3. A l’appui du moyen tiré de la méconnaissance du principe d’égalité entre les candidats, Mme B fait valoir que le jour du passage de l’épreuve orale de travaux pratiques – sciences industrielles, une forte explosion s’est produite rue Saint-Jacques à Paris, à moins de 500 mètres du lieu où se déroulait cette épreuve, suivie d’odeurs de gaz et du bruit de sirènes. Elle soutient que cet évènement l’a fortement perturbée et a créé une rupture d’égalité avec les autres candidats, alors qu’il ne lui a manqué que quelques points pour intégrer l’ISAE-SUPAERO.

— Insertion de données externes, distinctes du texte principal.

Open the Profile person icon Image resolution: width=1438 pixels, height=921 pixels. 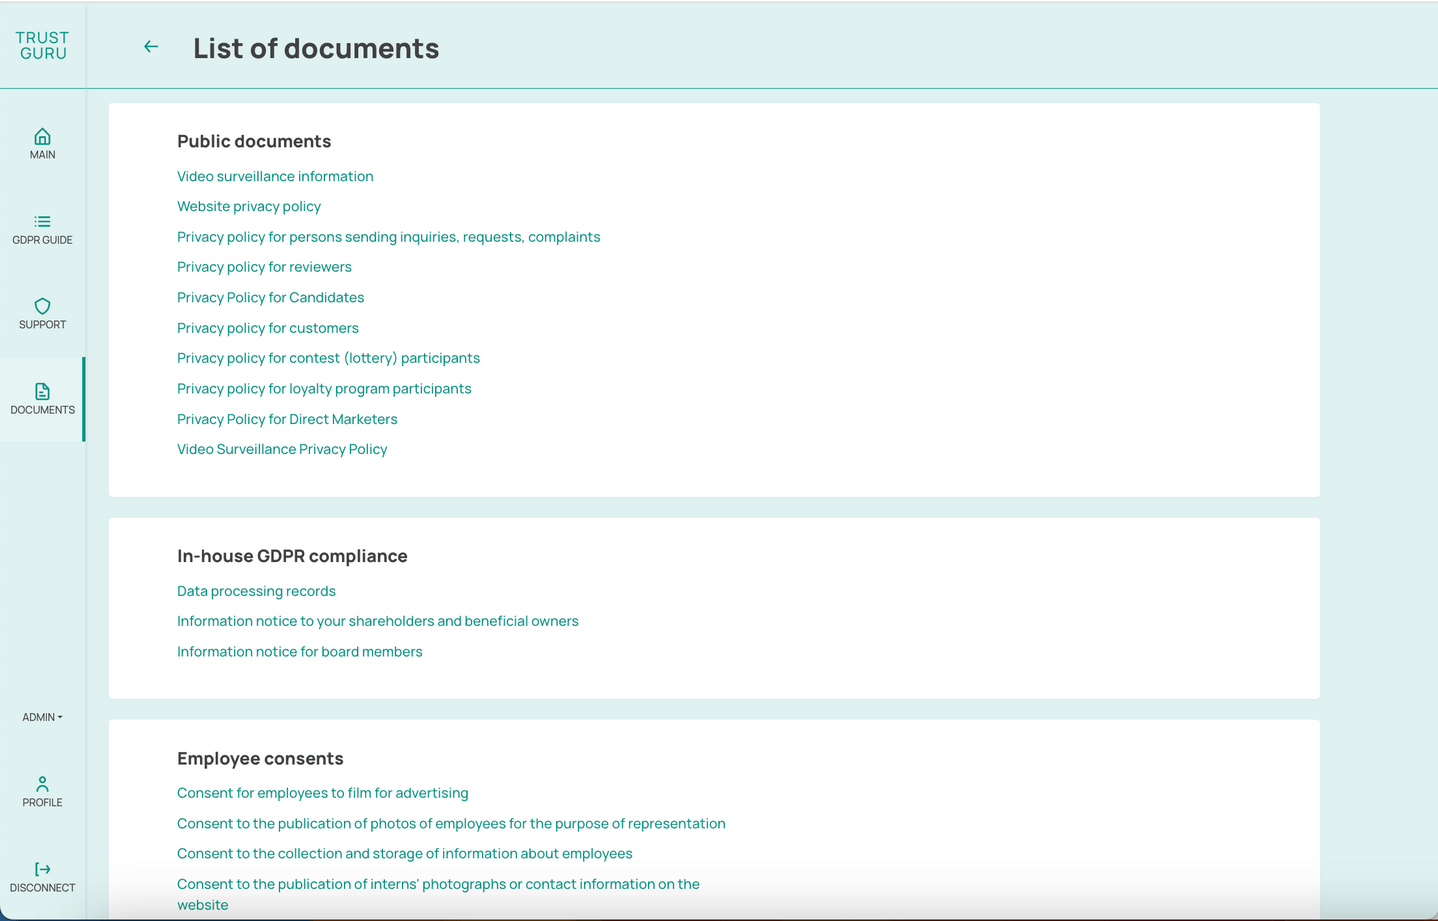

4. Toutefois, il résulte de l’instruction que l’épreuve orale en cause a eu lieu de 14h15 à 17h45 et que l’explosion est survenue à 16h55, soit près de la fin de l’épreuve, Mme B ayant à ce moment-là déjà été interrogée au moins à trois reprises par les membres du jury d’examen et étant en train de travailler le quatrième pôle de l’épreuve qui en comportait cinq. En outre, s’il ne peut être nié que l’explosion et surtout les sirènes des très nombreux véhicules de pompiers appelés sur les lieux du sinistre ont été entendues des candidats, dont Mme B, les éléments produits par cette dernière, se fondant principalement sur son propre témoignage, ne remettent pas en cause l’attestation d’un des examinateurs de l’épreuve indiquant que ni lui ni ses collègues n’ont échangé avec les candidats sur l’évènement en cause et que l’atmosphère dans la salle d’examen, même après la déflagration, n’était pas différente des autres journées. Aucun élément dans la présente instance ne vient par ailleurs établir que l’interaction entre Mme B et les examinateurs aurait été perturbée à raison de l’explosion, notamment que le temps d’attente pour débloquer un des pôles aurait été causé par cet évènement et non par le fonctionnement normal de l’épreuve au cours de laquelle les examinateurs doivent intervenir auprès de plusieurs candidats. Eu égard à ces éléments, et même en l’absence de communication de la grille individuelle d’évaluation de Mme B, le moyen tiré de ce que l’égalité de traitement entre Mme B et les candidats n’ayant pas vu leur épreuve perturbée par l’explosion du 24 juin 2023 n’a pas été respectée n’est pas propre, en l’état de l’instruction, à créer un doute sérieux quant à la légalité des délibérations attaquées. Il en va de même, compte tenu des éléments produits en défense, s’agissant du moyen tiré de l’irrégularité de la composition du jury.
5. Il résulte de tout ce qui précède, sans qu’il soit besoin d’examiner ni les fins de non-recevoir soulevées en défense, ni la satisfaction de la condition d’urgence, que la requête de Mme B doit être rejetée, en toutes ses conclusions.
6. Dans les circonstances de l’espèce, il n’y a pas lieu de faire droit aux conclusions présentées par le GIP CCMP au titre de l’article L. 761-1 du code de justice administrative.
O R D O N N E :
Article 1er : La requête de Mme B est rejetée.
Article 2 : Les conclusions présentées par le groupement d’intérêt public du concours commun Mines Ponts (GIP CCMP) au titre de l’article L. 761-1 du code de justice administrative sont rejetées.
Article 3 : La présente ordonnance sera notifiée à Mme B et au groupement d’intérêt public concours commun Mines Ponts (GIP CCMP).
Fait à Paris, le 15 septembre 2023.
Le juge des référés,
B. ROHMER
La République mande et ordonne à la ministre de l’enseignement supérieur et de la recherche en ce qui la concerne ou à tous commissaires de justice à ce requis en ce qui concerne les voies de droit commun contre les parties privées, de pourvoir à l’exécution de la présente décision.